Tanti i sostenitori della Carta Metropolitana della Mobilità Elettrica: il comitato promotore di e_mob, Comune di Milano, Regione Lombardia, le associazioni che si occupano della promozione della mobilità elettrica come Class Onlus, le aziende che si occupano della rete di ricarica (Enel, A2A e Hera) ma anche Itass Assicurazioni e Cobat, consorzio che recupera e ricicla tutte le componenti delle vetture, e il comitato scientifico composto da RSE, Elettricità Futura, Asstra, Adiconsum, CEI-CIVES, Amat e Utilitalia.

I contenuti della Carta Metropolitana della Mobilità Elettrica

Ecco in sintesi quali sono i principali contenuti del documento siglato nel corso della conferenza.
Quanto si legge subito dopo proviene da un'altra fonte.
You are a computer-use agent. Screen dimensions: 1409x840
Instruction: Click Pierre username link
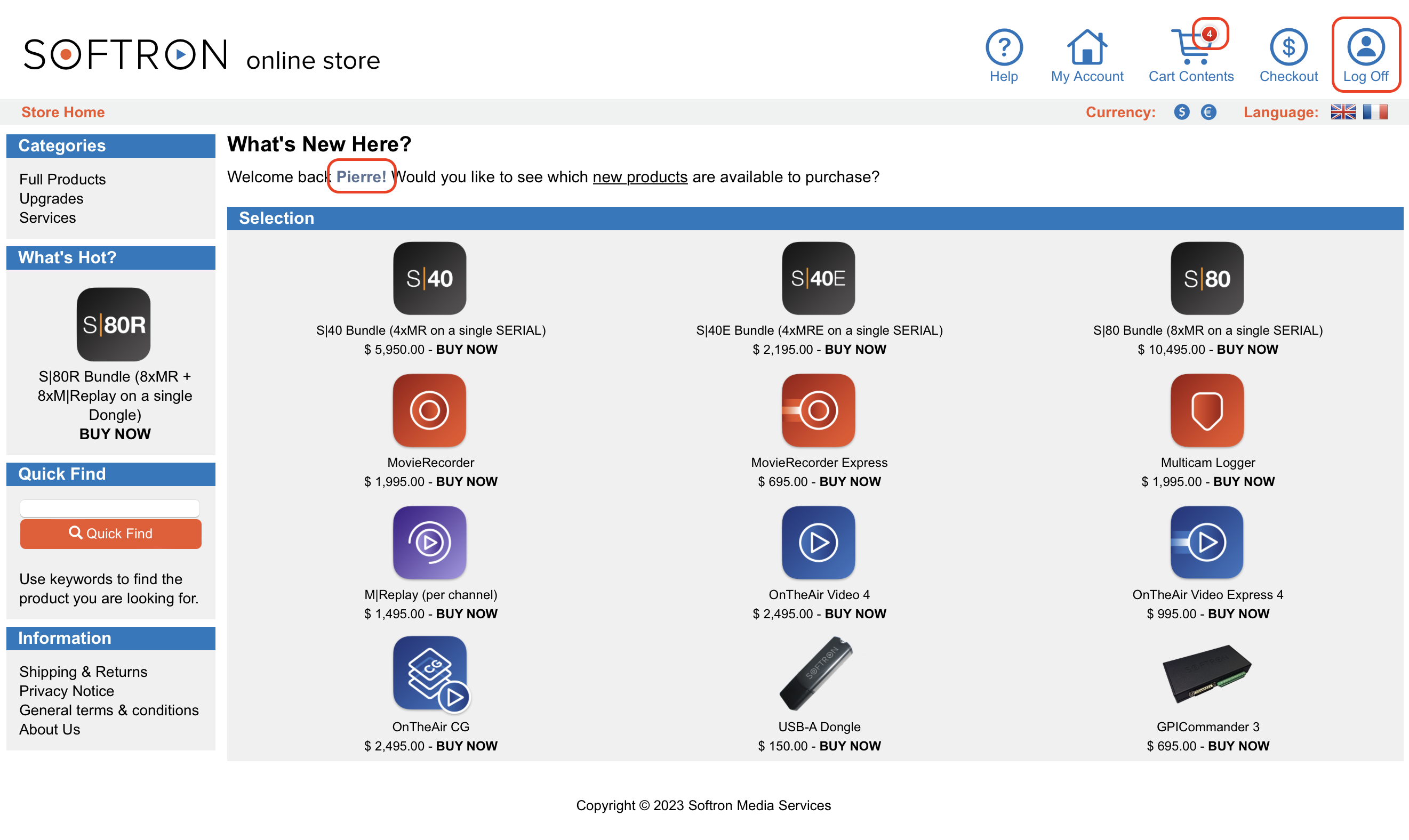(x=361, y=177)

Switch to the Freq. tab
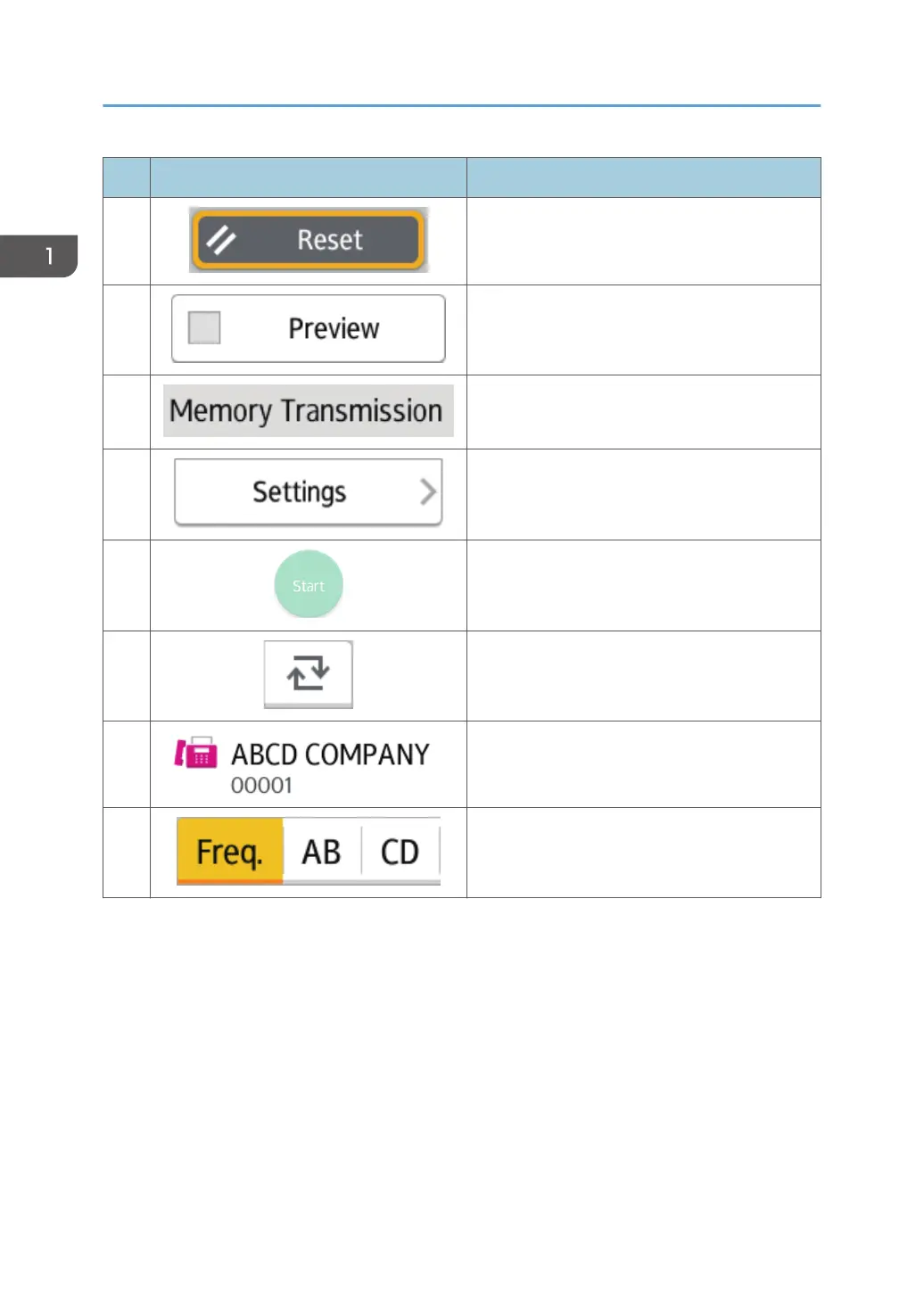coord(230,852)
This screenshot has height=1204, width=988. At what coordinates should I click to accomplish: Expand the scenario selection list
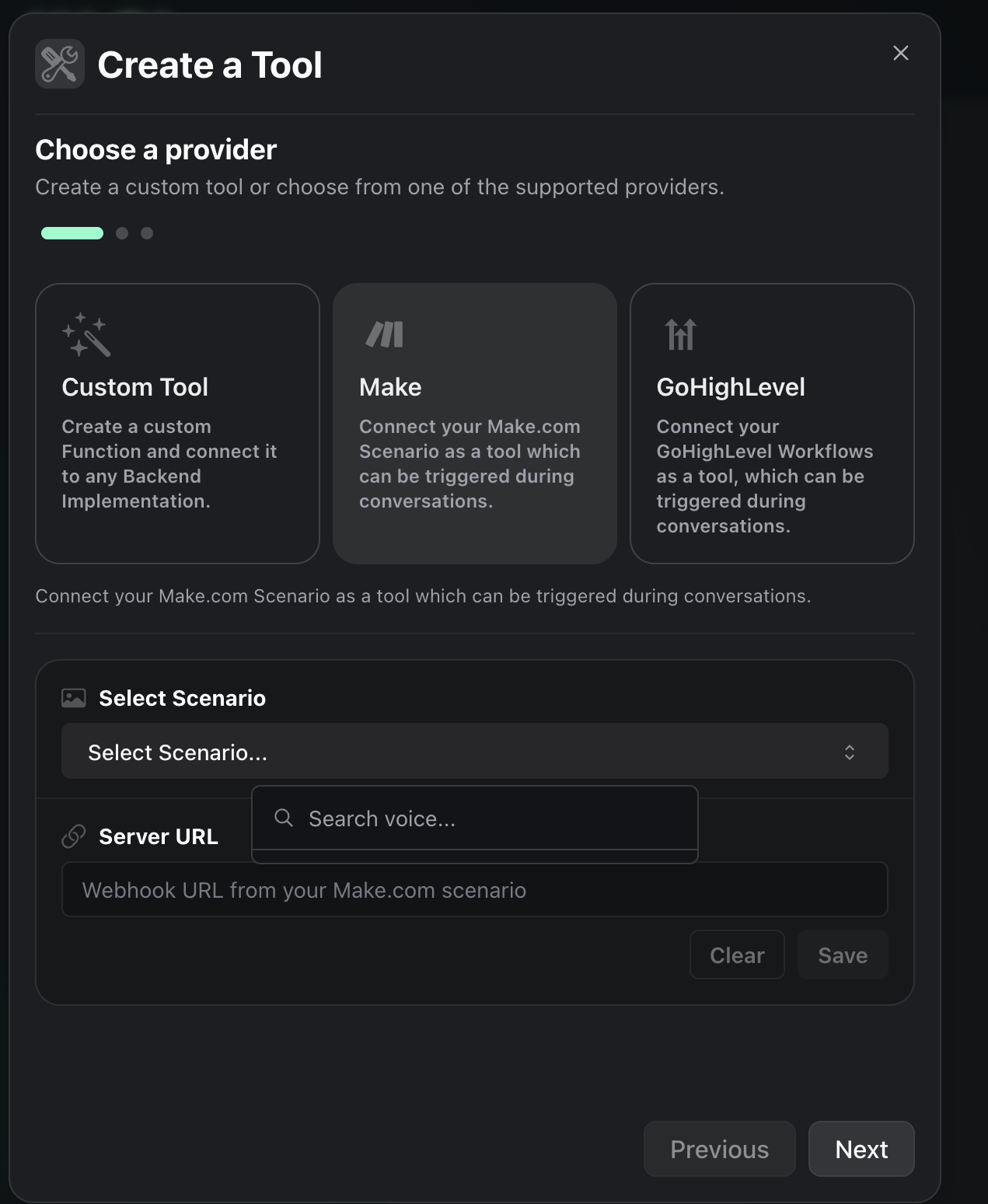pos(474,752)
Offrire al consumatore valide motivazioni per il cambiamento culturale. Si è dimostrata di grande efficacia la regolamentazione locale della mobilità attraverso politiche di road pricing progressivo favorendo le motorizzazioni a minori emissioni, come agevolazioni delle soste e degli accessi alle ZTL.
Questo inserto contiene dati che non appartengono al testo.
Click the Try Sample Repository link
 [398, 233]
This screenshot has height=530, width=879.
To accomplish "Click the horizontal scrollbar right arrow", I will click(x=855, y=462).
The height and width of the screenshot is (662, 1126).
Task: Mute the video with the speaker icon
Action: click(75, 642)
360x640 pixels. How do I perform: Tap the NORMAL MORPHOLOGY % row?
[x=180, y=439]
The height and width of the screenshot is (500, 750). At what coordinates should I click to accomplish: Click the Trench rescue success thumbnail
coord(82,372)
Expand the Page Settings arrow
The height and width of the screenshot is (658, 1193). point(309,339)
Accelerare lo sviluppo di una rete di ricarica accessibile al pubblico e commisurata alla prevedibile diffusione della mobilità elettrica.

Ampliare la possibilità di ricarica negli immobili residenziali e aziendali, tenuto conto che all’avvio del mercato i primi acquirenti dei veicoli elettrici sono prevalentemente quanti hanno già la possibilità e lo spazio per ricaricare la propria vettura.
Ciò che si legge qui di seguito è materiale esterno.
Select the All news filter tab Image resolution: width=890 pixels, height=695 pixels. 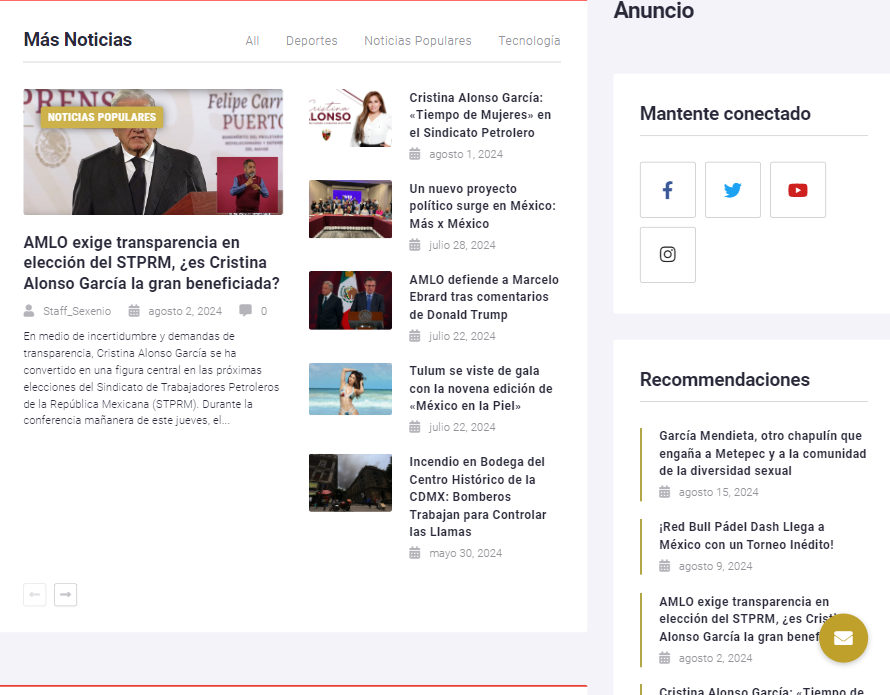[252, 41]
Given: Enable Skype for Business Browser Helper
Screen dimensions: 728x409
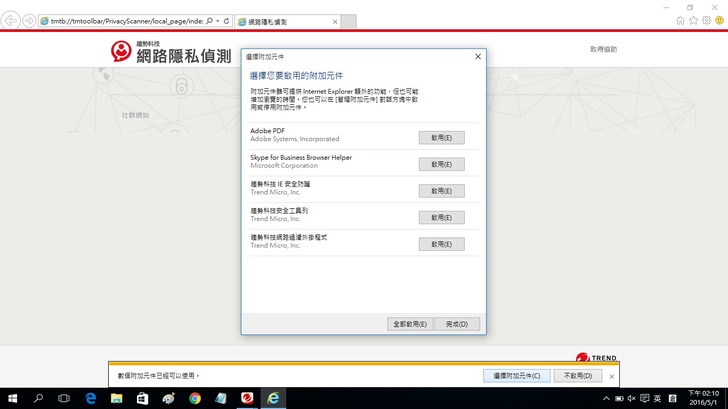Looking at the screenshot, I should (441, 164).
Dare un forte impulso al car sharing con veicoli elettrici così da ridurre le emissioni inquinanti oltre che la congestione del traffico, sia per le autovetture che per i veicoli leggeri (quadricicli e motocicli, biciclette a pedalata assistita).

Un’ulteriore formula ancora poco diffusa in Italia è il car sharing condominiale, con prelievo e riconsegna presso un punto di ricarica allocato nel condominio. Oltre che alla riduzione delle autovetture di proprietà della cittadinanza, il suo sviluppo darebbe un considerevole impulso alla creazione di un mercato di avviamento per i veicoli elettrici.

Stimolare l’introduzione di mezzi elettrici nei segmenti di mobilità con maggior efficacia e praticabilità.

Naturalmente più si espande l’utilizzo dei mezzi elettrici e maggiori saranno i benefici ottenuti – ambientali ma anche economici per gli operatori del mercato della mobilità elettrica – in particolare appaiono particolarmente promettenti le seguenti pratiche, individuate dalla Carta Metropolitana della Mobilità Elettrica.

La logistica dell’ultimo miglio, in quanto si ritiene che l’elevata ambizione di raggiungere, entro il 2025, l’obiettivo di consegne all’utente finale a zero emissioni è realizzabile e che, inoltre, gli sviluppi sui veicoli a combustione interna non sono sufficienti a ridurre a zero le emissioni locali e i livelli di rumore contrariamente a quanto accade per i motori elettrici.

Le flotte di auto aziendali, anche per i veicoli dati in concessione d’uso ai dipendenti.

L’introduzione di bus e minibus elettrici nel TPL, già fatta con successo in diverse città europee, nonché l’introduzione di taxi elettrici.

L’adozione di misure regolatorie della circolazione che stimolino la graduale introduzione di veicoli elettrici leggeri (ciclomotori, motocicli).

Un esempio di buone pratiche non può infine prescindere dalla graduale introduzione di veicoli elettrici nelle stesse flotte comunali.

È inoltre necessario completare la riforma del codice della strada che introduce il divieto di sosta nello spazio riservato alla fermata e alla sosta dei veicoli elettrici in ricarica.

Per Massimo Ferlini, membro di giunta della Camera di commercio di Milano, “la mobilità elettrica cresce rapidamente a Milano ed è un indicatore di una città intelligente, attenta all’ambiente e alla qualità della vita dei cittadini. Un comparto importante anche per le imprese, che offrono con lo sviluppo innovativo e di nuovi sistemi sempre più efficienti ed economici una opportunità di sviluppo per il territorio”.